I always browse full screen. 14" monitor. I'm a programmer more than a
visual designer, maybe that's the difference.

> I was able to get interesting (yet far from perfect) results by
> changing
>  the absolute pixel positioning to percentage offsets from the left
> for
> .i2-.i9 (i.e. left: 40%, left: 50%, etc). If liquidity is your desire,
> I
>  don't think absolute pixel positioning has any place... :)

That works, what's "far from perfect"? And absolutely to the absolute
positioning (LOL), I'd laid it out solid and then I needed help to make
it liquid. To be honest, I hadn't even realised the CSS position could
be a percentage, although I spot it now mentioned once in O'Reilly, not
that I'm bitter or anything :-)

>> Well, the idea is that those images are chosen randomly from a stock,
>> so the visitor always sees a different mix of images.
> I think you're making things way too difficult on yourself. CSS is
> pretty powerful, but there is no substitute for 'designing'. What I
> mean to say is that there are successful and less-successful
> approaches/designs you could take, knowing what you know about CSS.
> Best to design a page in a way that compliments and leverages CSS than
> one that attempts to conform CSS to a particular design strategy.

Weeeell, I'd hate to disagree, but surely on a higher level, we should
decide what we want, and then try to make it happen, not limit ourselves
to what the tools can do. Otherwise we get the 'samey' problem where every
site's created with the same tools and looks, err, the same.

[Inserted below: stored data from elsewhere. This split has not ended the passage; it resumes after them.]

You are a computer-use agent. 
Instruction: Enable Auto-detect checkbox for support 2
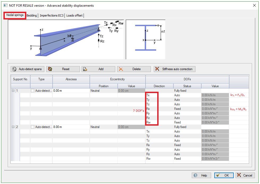32,127
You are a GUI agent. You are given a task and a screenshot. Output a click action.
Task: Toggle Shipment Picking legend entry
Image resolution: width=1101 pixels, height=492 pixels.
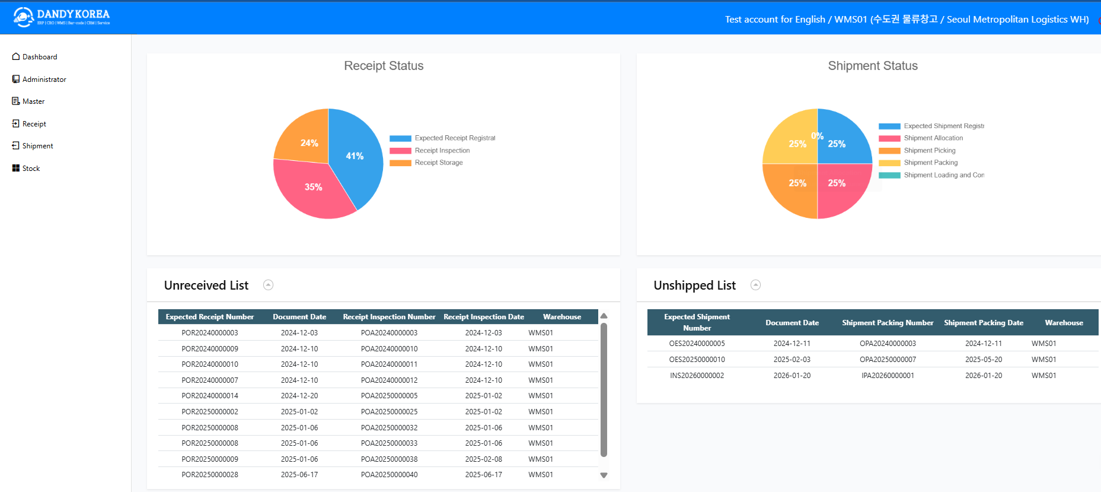(917, 151)
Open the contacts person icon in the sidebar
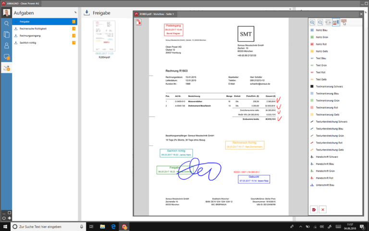 (7, 46)
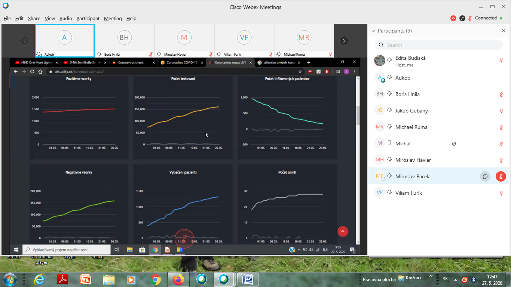Click red mute button for Miroslav Pacela

coord(501,176)
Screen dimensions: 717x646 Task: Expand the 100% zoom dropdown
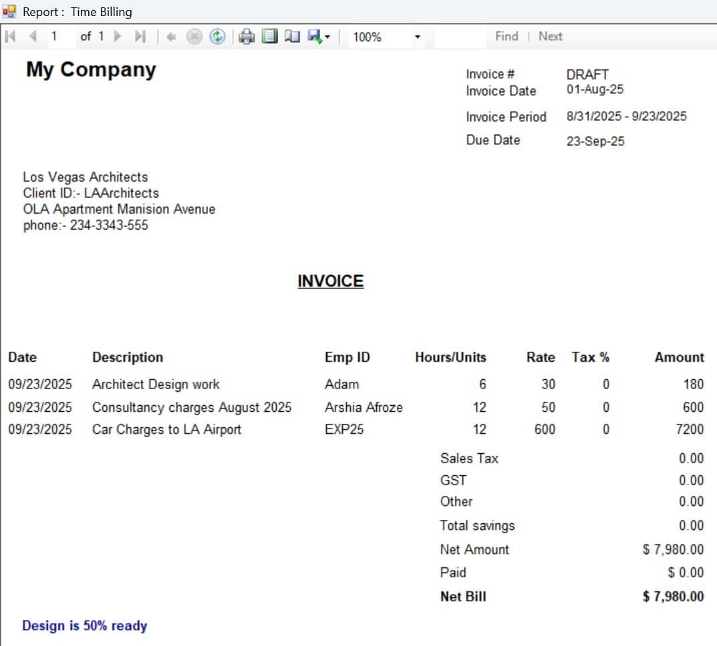(418, 37)
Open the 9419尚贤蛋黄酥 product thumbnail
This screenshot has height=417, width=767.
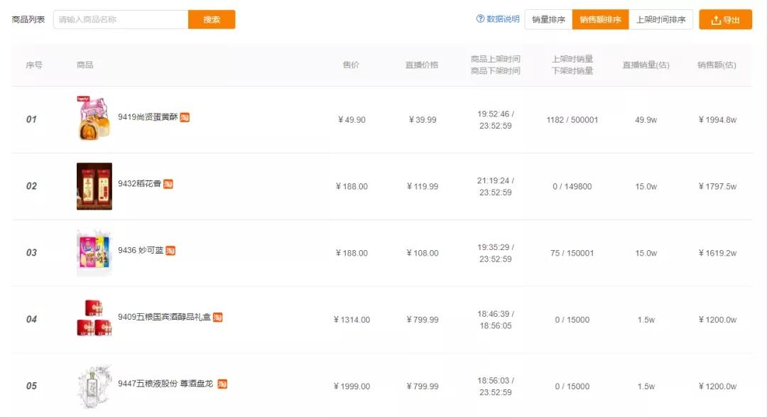[x=94, y=119]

Obviously I disagree with myself in areas of navigation and usability
because here we definitely do want a site that does what we expect it
to. But since the bit I'm working on is a purely decorative,
motivational, marketing feature of the site I gave myself free reign.
Obviously I'm no-where near calling myself a graphic designer, so I'm
happy to be wrong, but, well, what you said has rattled around my head
for a while :-)

> For example, I would intersperse those pictures among the body text
> rather than trying to fight with CSS to get them to work the way you
> want them to in the header.  Though I admit the overlapping looks
> kinda cool when resizing the browser window.. :)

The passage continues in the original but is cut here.